Sen. Gary Peters, D-Mich, has sponsored similar legislation, the Delivering for America Act. His bill, SB 4527, has been referred to the Senate’s Committee on Homeland Security and Governmental Affairs.
“I’ve repeatedly pushed back against Postmaster General DeJoy’s attempts to harm USPS employees, restrict delivery, and slow down sorting,” Spanberger said Thursday in a statement. “Today, I got a ground-level view of how these changes have been impacting facilities in Virginia and across the country.”
She said that in recent months, her office has received more than 1,000 survey responses from Central Virginians who depend on the Postal Service to get prescription drugs, fill customer orders and complete paperwork for their small businesses, send paychecks to employees, pay bills and mortgages, and vote safely.
In rural parts of Virginia’s 7th Congressional District, the Postal Service is especially vital as many private mail carriers hand off items to the agency for the final miles of delivery, lacking business incentive to carry letters and parcels to remote addresses, Spanberger’s office said.
As the nation nears an election in which mail balloting is expected to be crucial and more families, veterans and seniors relying on the mail during the coronavirus pandemic, she said she’ll continue working with the 7th District’s Postal Service partners “to ensure that we are defending this institution at the federal level and strengthening it for our local communities.”

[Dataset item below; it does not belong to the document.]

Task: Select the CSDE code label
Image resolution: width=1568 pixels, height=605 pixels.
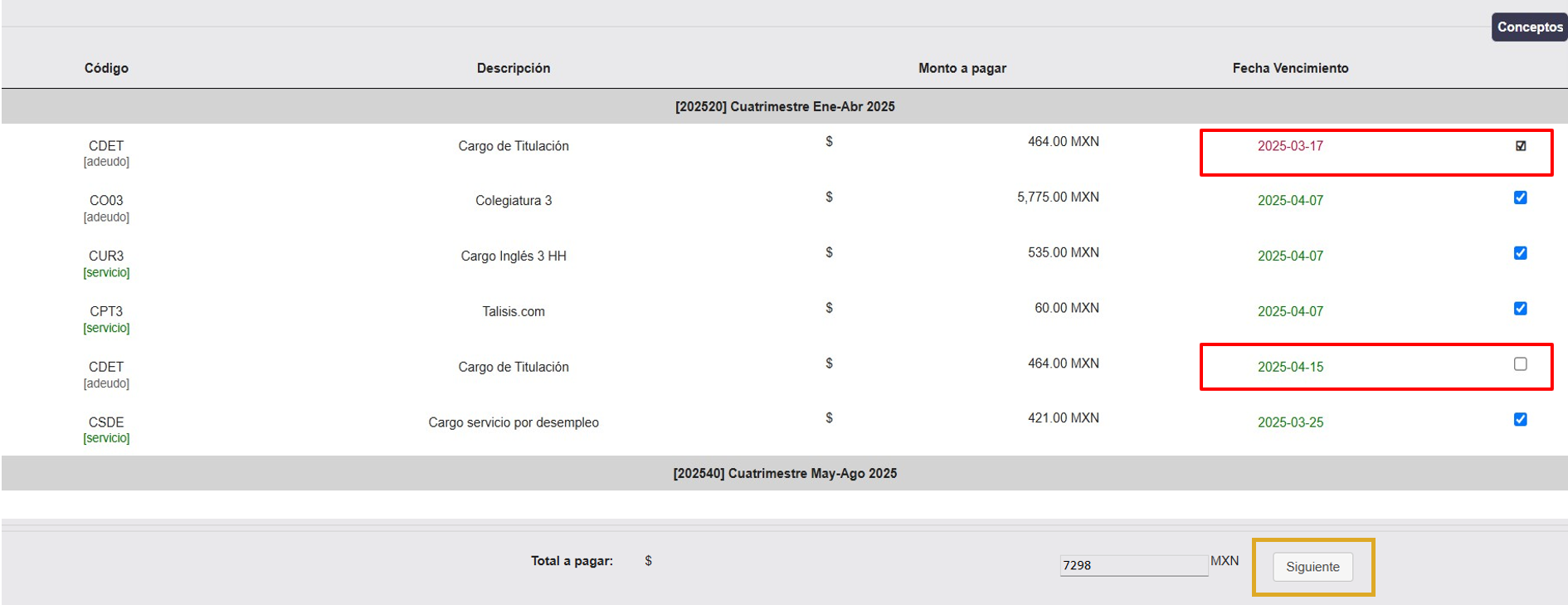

The Richmond Processing and Distribution Center operates 24 hours a day, seven days a week, sorting and dispatching all inbound and outbound mail to and from local post offices and collection boxes in Central Virginia.
During their tour, Spanberger and McEachin spoke with senior plant manager Deshon Scott-Hopwood about how COVID-19 has affected the plant and got an update on decommissioned Postal Service equipment.
The Democrat from Henrico County thanked the center’s employees for playing a vital role in seeing that correspondence, commerce and information flow freely through the 7th District’s communities.
McEachin called the Postal Service “a critical lifeline for all Americans.”
“In light of recent reports detailing sweeping, operational changes at USPS that have slowed mail delivery, we must maintain the American people’s trust and confidence in the USPS to provide these important essential services,” McEachin said. “I am pleased to have strong partners like Rep. Spanberger in the fight to preserve the strength and integrity of one of our nation’s most prized and long-standing federal institutions.”
Spanberger’s Delivering for America Act would bar and reverse any operational changes affecting mail delivery during the COVID-19 crisis, and provide $25 billion for pandemic response efforts.
Additionally, Spanberger launched a survey to gather information from constituents about any mail delays they were experiencing. The survey garnered more than 1,100 responses and Central Virginians have shared stories about delays to everything from prescription drugs to mail-order supplies.
Spanberger has also supported several resolutions to defend six-day mail service, protect the Postal Service from being privatized, and ensure to-the-door delivery for all residential and commercial customers.
She cosponsored the bipartisan USPS Fairness Act, which would repeal a current requirement that the Postal Service annually prepay future retirement health benefits.